Still, they’re motivated for this adventure. They carry light packs with basics, hike for miles every day, eat a lot of fudge and pasties and noodles, because that’s what they can afford, and eventually, they begin to see beauty and joy around them.
They encounter a group of surfers who are entranced by their journey, and they meet groups of tourists who see them as smelly homeless people who are to be disdained. But they don’t care!
But more than that, the book offers some lessons about caregiving. Ray and Moth are on a journey together, but it’s Moth who is very ill and needs support. Even though they agreed to do this hike together, there are times when Ray questions whether it was a wise decision. Nonetheless, they soldier on.
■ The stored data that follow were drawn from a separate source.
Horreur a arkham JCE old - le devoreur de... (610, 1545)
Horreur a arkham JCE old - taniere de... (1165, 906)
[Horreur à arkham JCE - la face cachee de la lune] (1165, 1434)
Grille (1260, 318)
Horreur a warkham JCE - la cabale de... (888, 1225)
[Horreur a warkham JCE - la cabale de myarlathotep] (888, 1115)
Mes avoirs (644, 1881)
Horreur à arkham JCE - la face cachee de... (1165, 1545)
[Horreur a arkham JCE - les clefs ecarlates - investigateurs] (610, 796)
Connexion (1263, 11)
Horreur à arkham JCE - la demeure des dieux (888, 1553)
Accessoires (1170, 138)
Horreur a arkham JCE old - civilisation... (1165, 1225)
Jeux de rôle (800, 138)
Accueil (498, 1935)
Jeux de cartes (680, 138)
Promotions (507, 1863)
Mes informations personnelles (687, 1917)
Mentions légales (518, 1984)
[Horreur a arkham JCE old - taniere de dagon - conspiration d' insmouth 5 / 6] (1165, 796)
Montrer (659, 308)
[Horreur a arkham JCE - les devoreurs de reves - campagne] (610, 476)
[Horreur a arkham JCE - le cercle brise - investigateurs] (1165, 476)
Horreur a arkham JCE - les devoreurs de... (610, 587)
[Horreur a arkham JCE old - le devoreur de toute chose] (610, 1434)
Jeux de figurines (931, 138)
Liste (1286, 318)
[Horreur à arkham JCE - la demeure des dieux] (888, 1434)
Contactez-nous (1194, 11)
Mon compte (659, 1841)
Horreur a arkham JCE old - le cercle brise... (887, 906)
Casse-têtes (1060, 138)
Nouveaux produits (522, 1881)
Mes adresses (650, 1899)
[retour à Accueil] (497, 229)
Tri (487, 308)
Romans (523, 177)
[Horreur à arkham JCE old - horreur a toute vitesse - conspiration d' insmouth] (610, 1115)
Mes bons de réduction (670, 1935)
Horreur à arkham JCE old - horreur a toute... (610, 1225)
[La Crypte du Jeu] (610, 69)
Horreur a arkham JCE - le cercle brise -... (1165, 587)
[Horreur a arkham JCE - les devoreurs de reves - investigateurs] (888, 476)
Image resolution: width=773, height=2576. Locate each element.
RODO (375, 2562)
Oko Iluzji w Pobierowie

Ray nurses Moth when he’s sick with fever, gets him tea, and walks the extra mile (literally) to get some provisions, when Moth doesn’t have it in him. While the context of caregiving – going on a major hike against all odds – is not one that most (any?) of us would choose, there are some important lessons to be learned from their journey.
As caregivers, how can we help the person we’re caring for experience life, to the extent they’re able?
How can we ensure that the person we’re caring for feels respected as a whole person by us and others they encounter, despite their frailties and/or illness?
How can we live with the uncertainty of how and at what rate the person we’re caring for will decline?
And how can we hold onto (some) joy, both for ourselves as well as with our loved ones, regardless of the challenges of caregiving work?